En guise de conclusion...

Le colloque de Ouagadougou a atteint ses principaux objectifs en ce sens qu'il aura permis de restituer à un public africain directement concerné les acquis du programme piloté par le pS-Eau et d'identifier certaines questions-clés en débat.

Il s'est heurté aux obstacles habituels, concernant une rencontre qui mélangeait ambition académique et volonté d'expertise collective à l'usage des décideurs et des opérateurs. On a de toute évidence raté deux cibles : les grands opérateurs privés capitalistes et les municipalités. Dès lors, les discours sur la privatisation et sur la maîtrise d'oeuvre sociale suscitaient une confrontation inaboutie entre représentants de l'État (africain et français) et représentants associatifs. Comment parler, dans ces conditions, "d'appropriation du programme par les Africains" ? Il s'agit de savoir si, en lançant le programme, nous avons répondu à une demande explicite des Africains. Sinon, forts des principaux résultats du programme, qui voulons-nous convaincre aujourd'hui ?

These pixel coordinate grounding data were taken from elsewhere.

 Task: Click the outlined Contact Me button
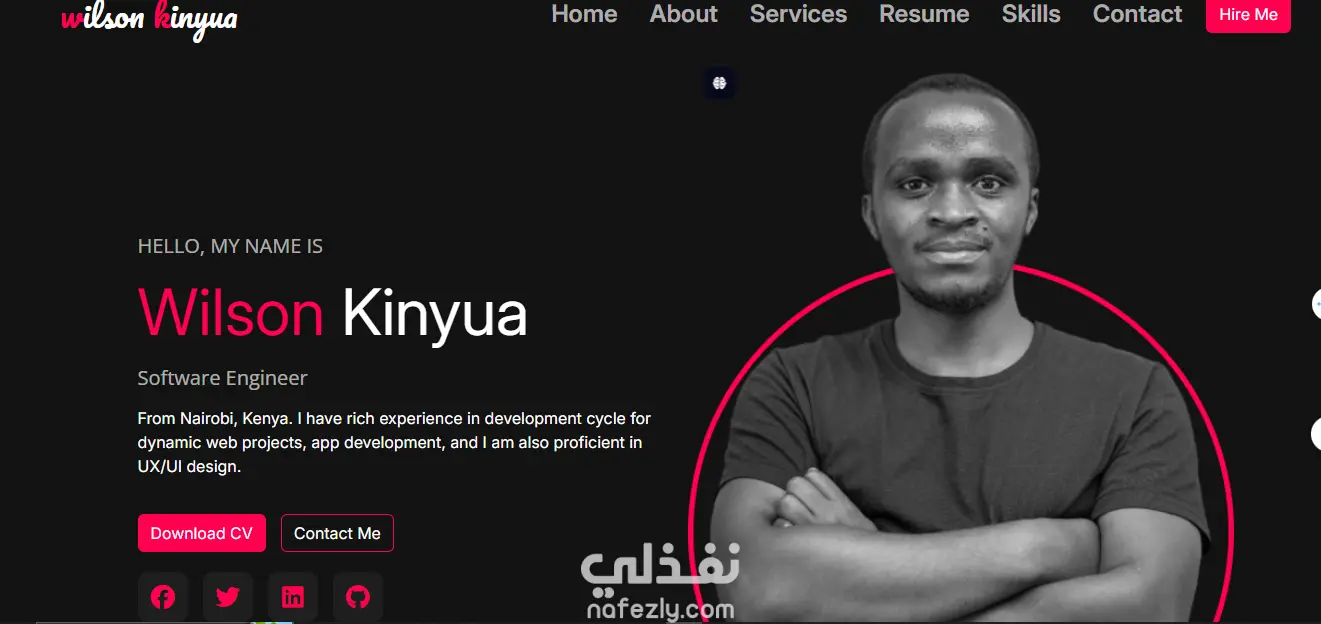[x=337, y=533]
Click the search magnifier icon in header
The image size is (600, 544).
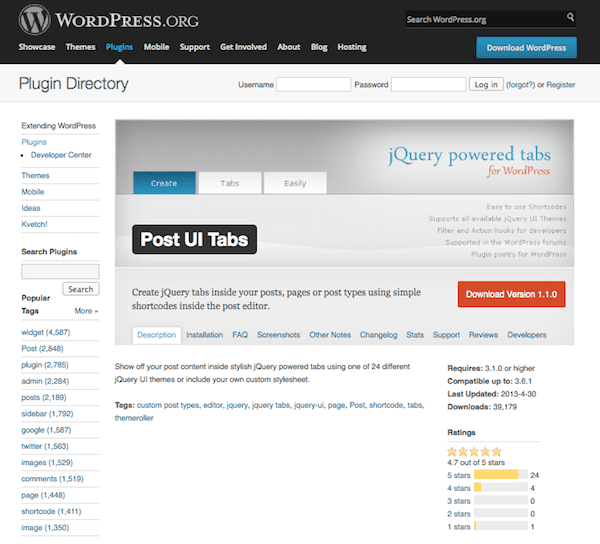(x=570, y=18)
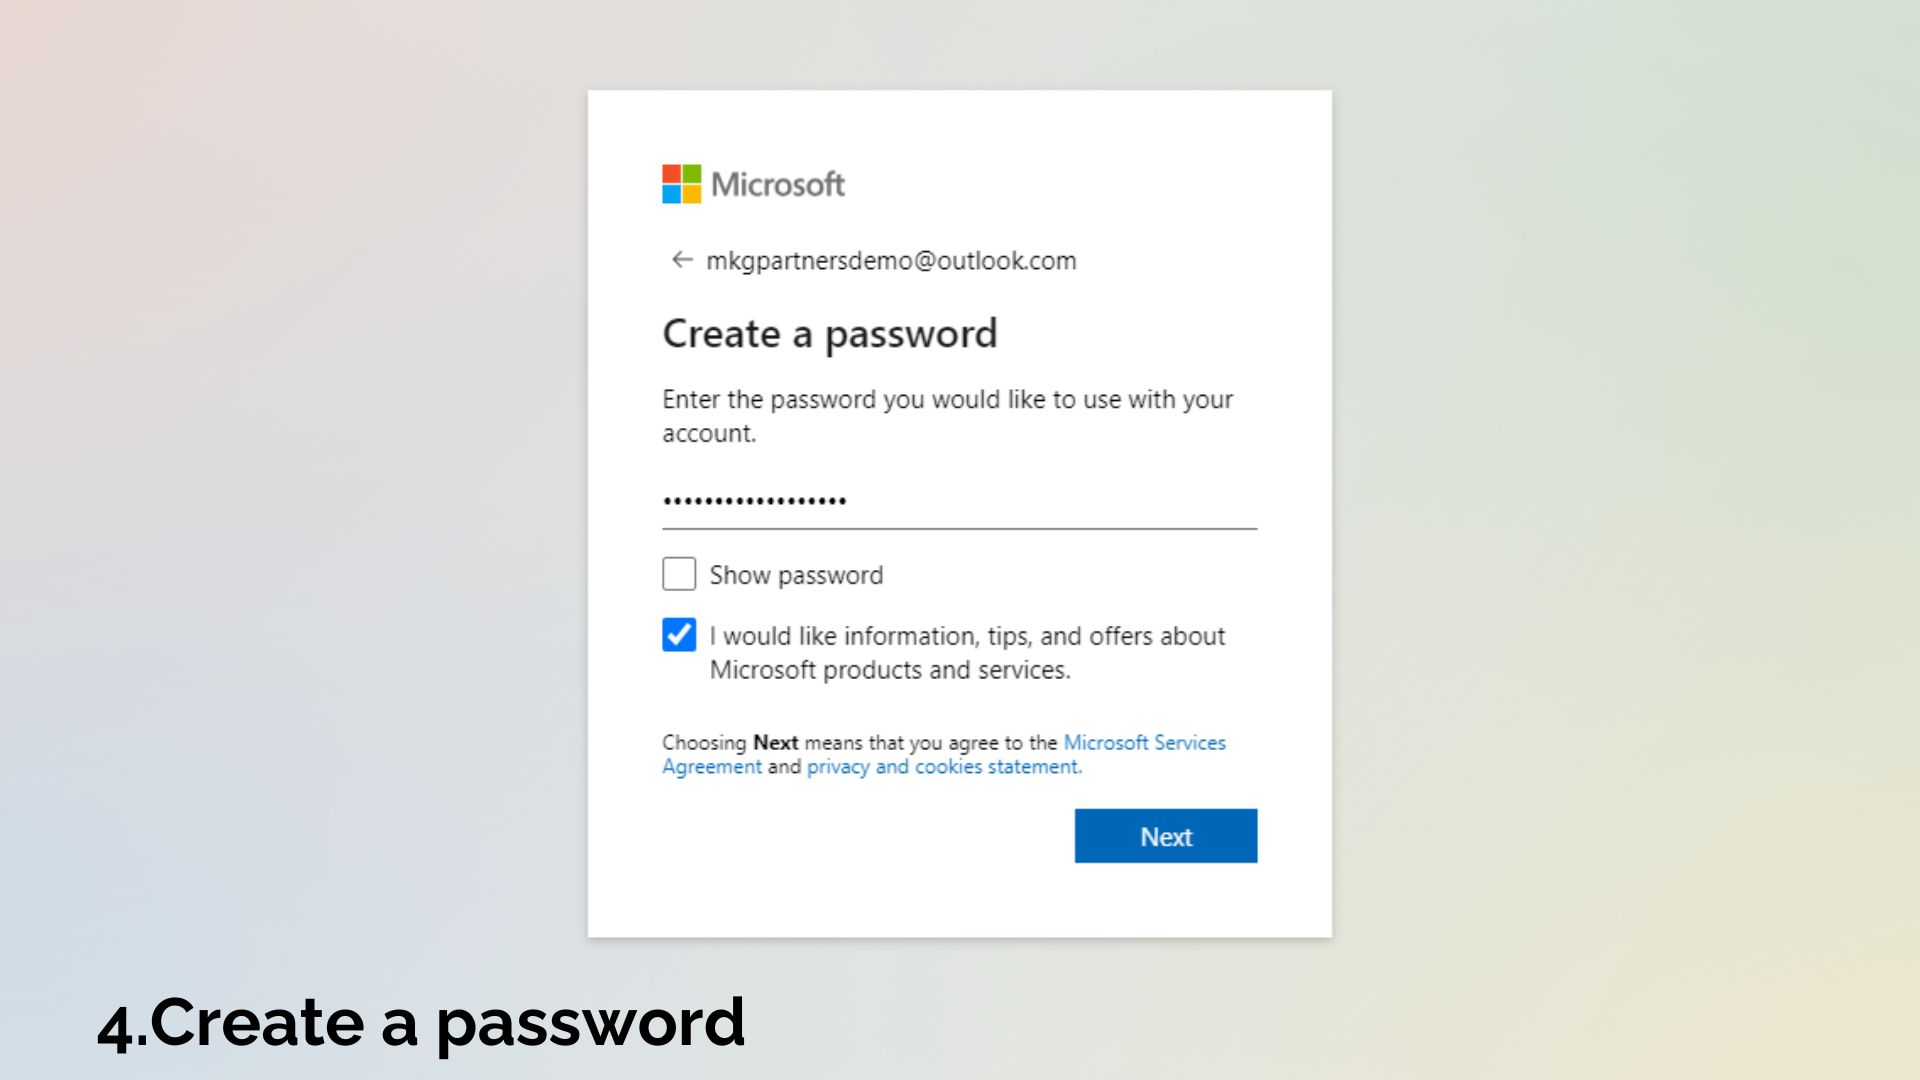This screenshot has width=1920, height=1080.
Task: Click the Microsoft wordmark text
Action: (778, 184)
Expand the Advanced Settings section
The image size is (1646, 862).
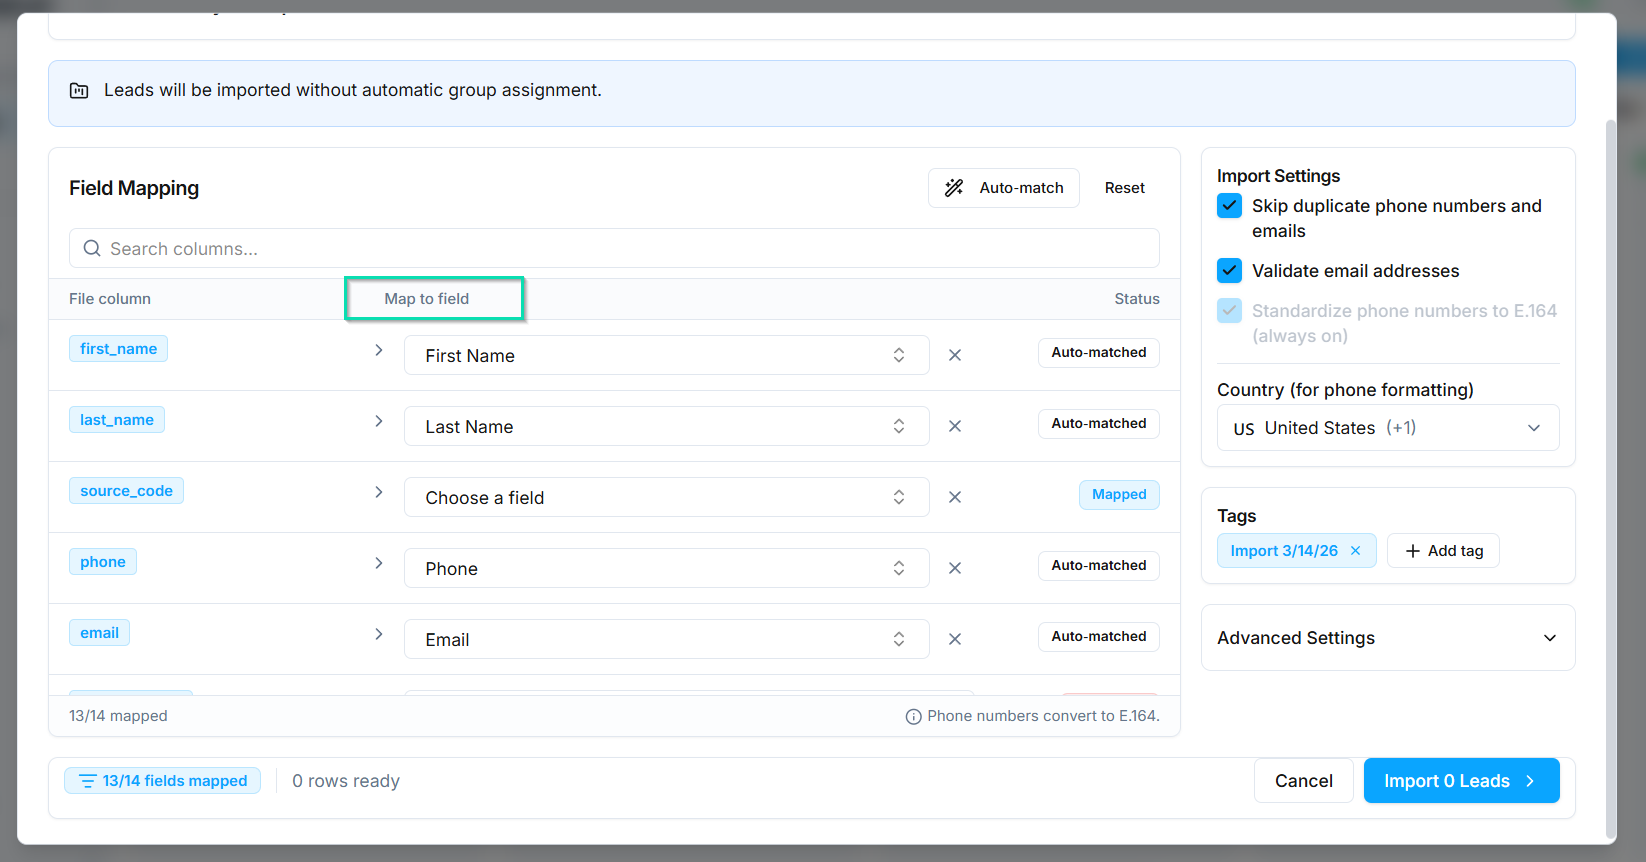(x=1387, y=638)
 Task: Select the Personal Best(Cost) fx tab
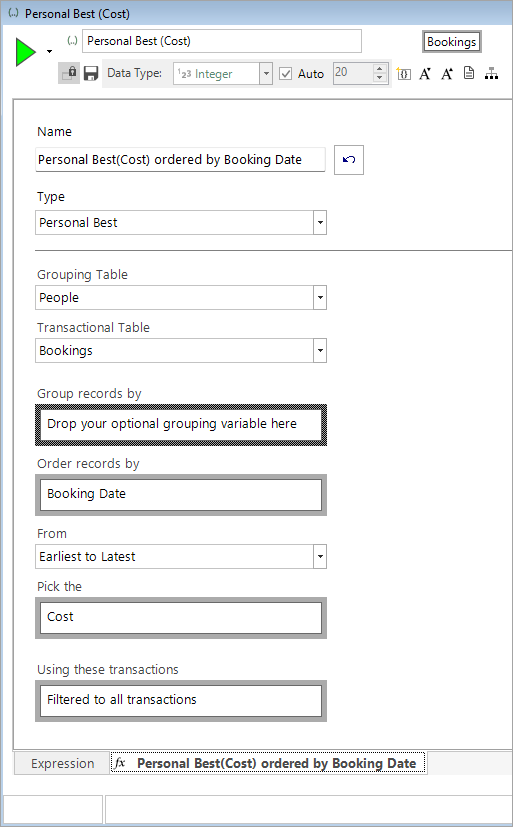point(268,763)
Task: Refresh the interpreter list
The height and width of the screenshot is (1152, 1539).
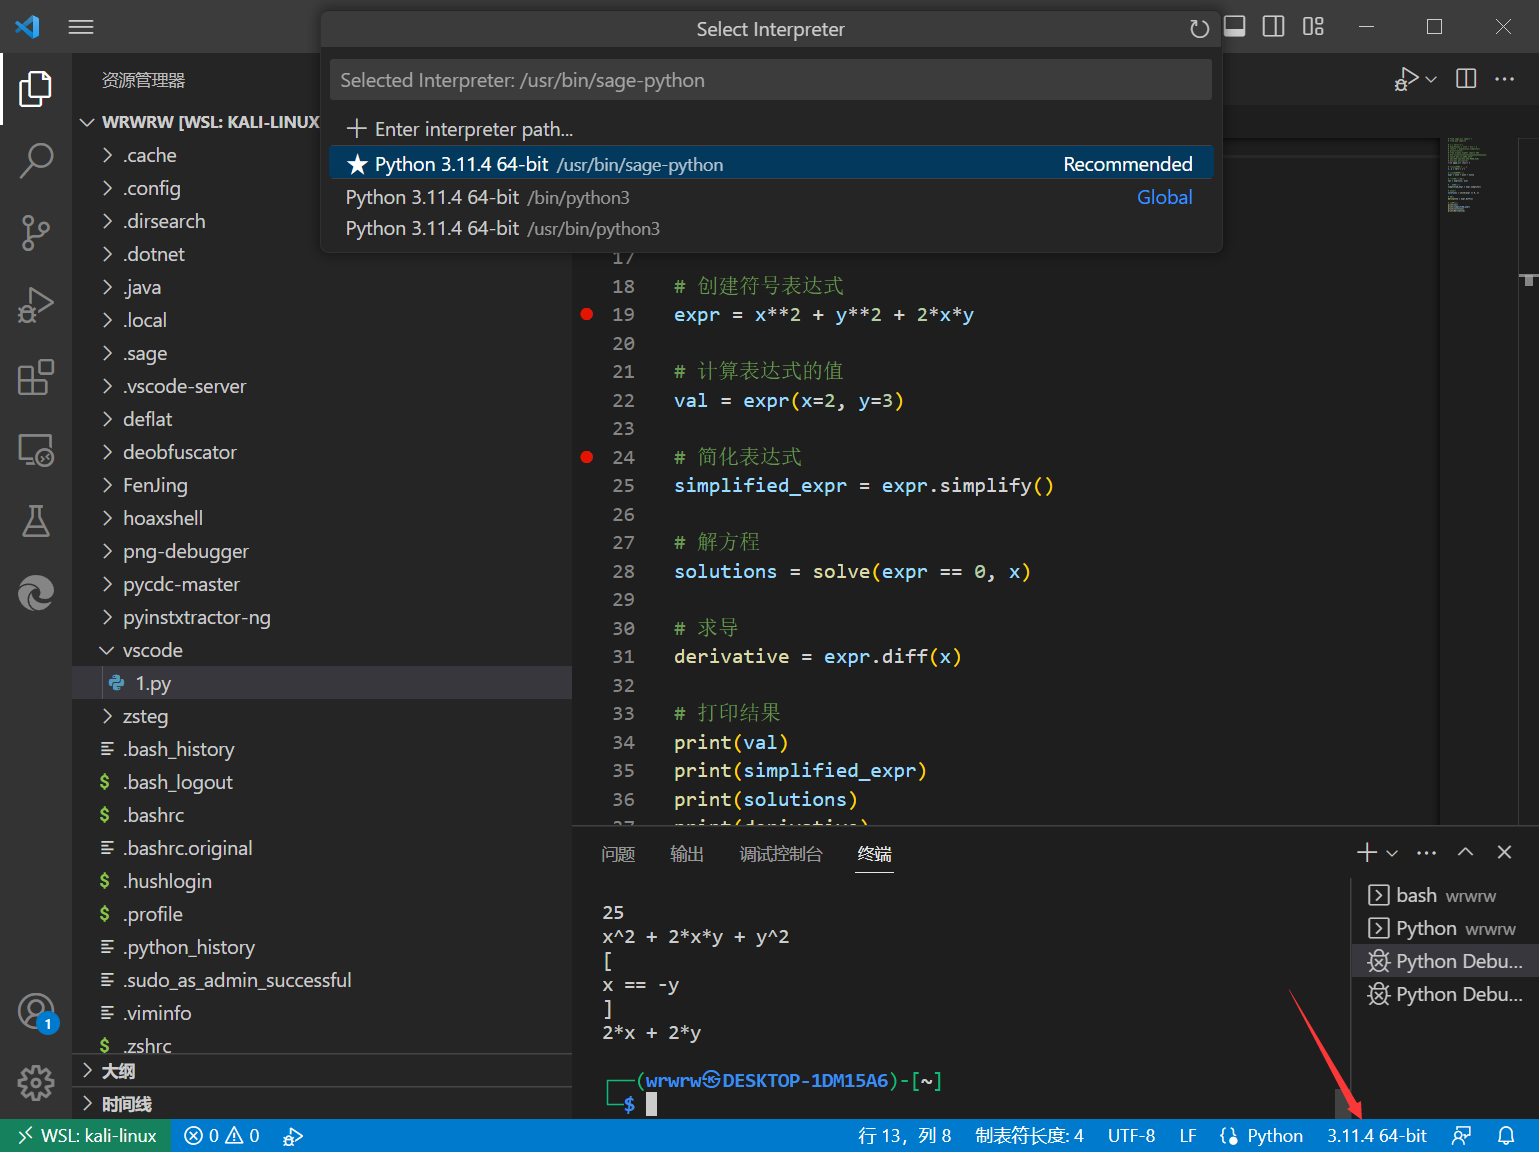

Comment concevoir, à plus long terme, les outils d'approfondissement des acquis du programme ?

Il me semble qu'au-delà de ses vertus " informatives ", une telle initiative doit s'efforcer de contribuer à éclairer les politiques, politiques mises en oeuvre par les autorités locales en matière d'AEP, mais aussi politiques de coopération internationale appliquées à ce domaine. Un policy paper, proposé par la partie française, donnerait une réelle signification au lancement d'un réseau de partenaires franco-africains. La réalisation d'un tel document pourrait en partie s'appuyer sur les résultats du programme.

Il me semble, par ailleurs, que le programme doit se préoccuper de contribuer à des actions de formation ; des documents pédagogiques reprenant quelques grandes idées-forces du programme pourraient servir de matière première dans le cadre de filières de formation initiale ou continue à identifier.

Il faudrait enfin susciter de nouveaux programmes de recherche correctement dotés sur une base pluriannuelle. Les leçons tirées du présent programme devraient permettre de resserrer l'éventail thématique d'un futur appel d'offres. La mise en oeuvre de nouvelles recherches devra s'attacher particulièrement à consolider les capacités des centres de recherche africains.